Work item: Everything from the line holding "How do I perform: Click" to the end of the listing below should be copied exactly, line for line, minus the pictures.

Raw data:
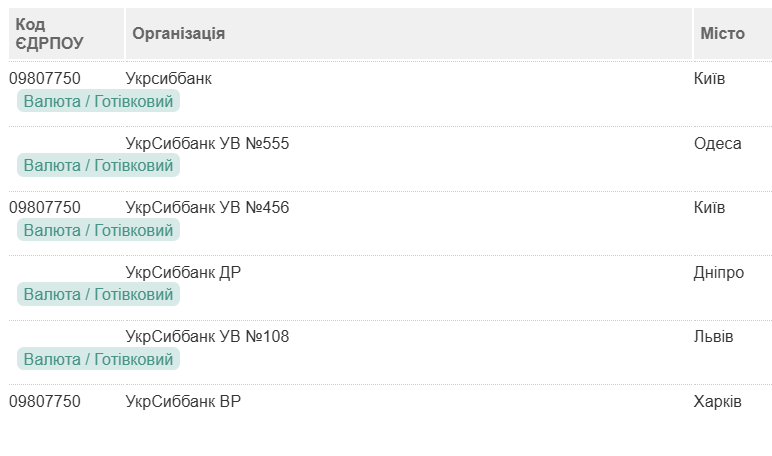This screenshot has height=456, width=772.
Task: Click code 09807750 in the УкрСиббанк ВР row
Action: pyautogui.click(x=45, y=402)
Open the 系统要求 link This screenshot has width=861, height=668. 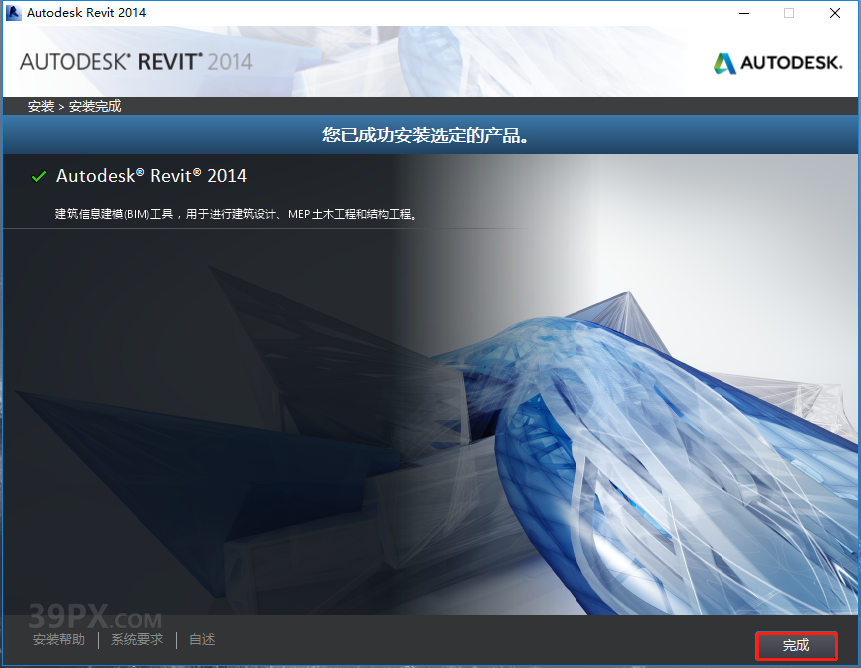[x=136, y=639]
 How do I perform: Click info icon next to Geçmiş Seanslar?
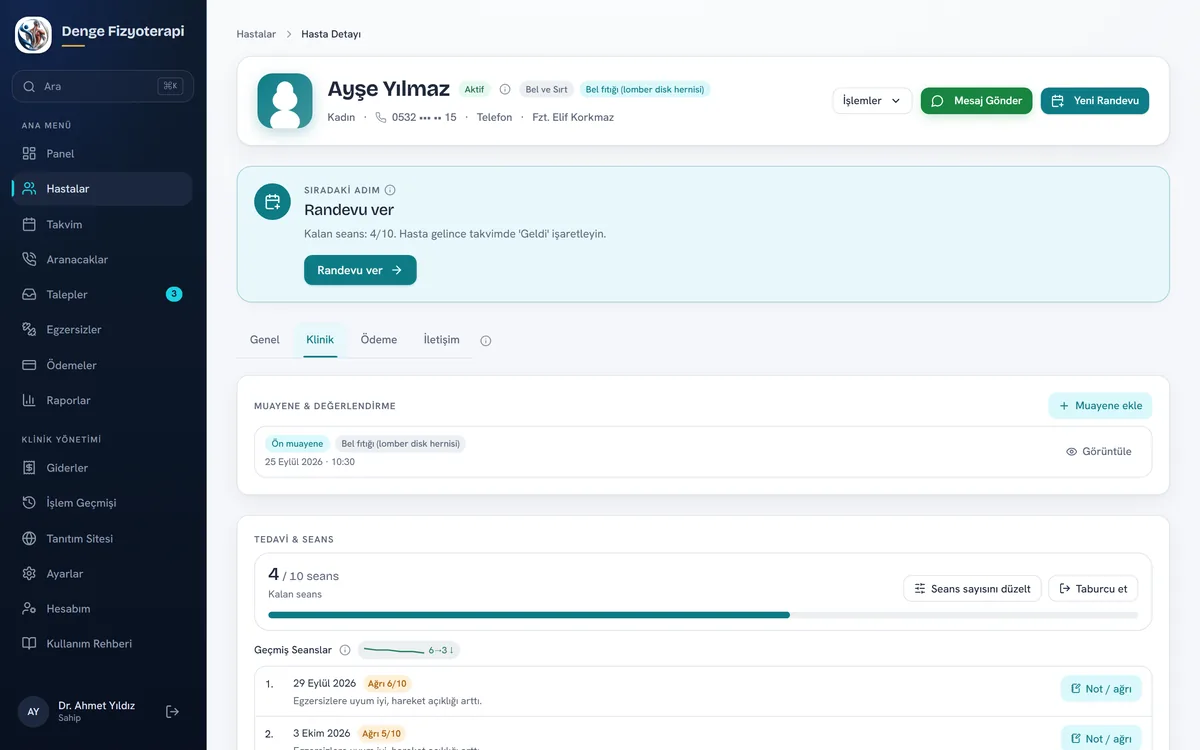(345, 650)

Response area:
 How do I perform: Click info icon next to Geçmiş Seanslar?
(345, 650)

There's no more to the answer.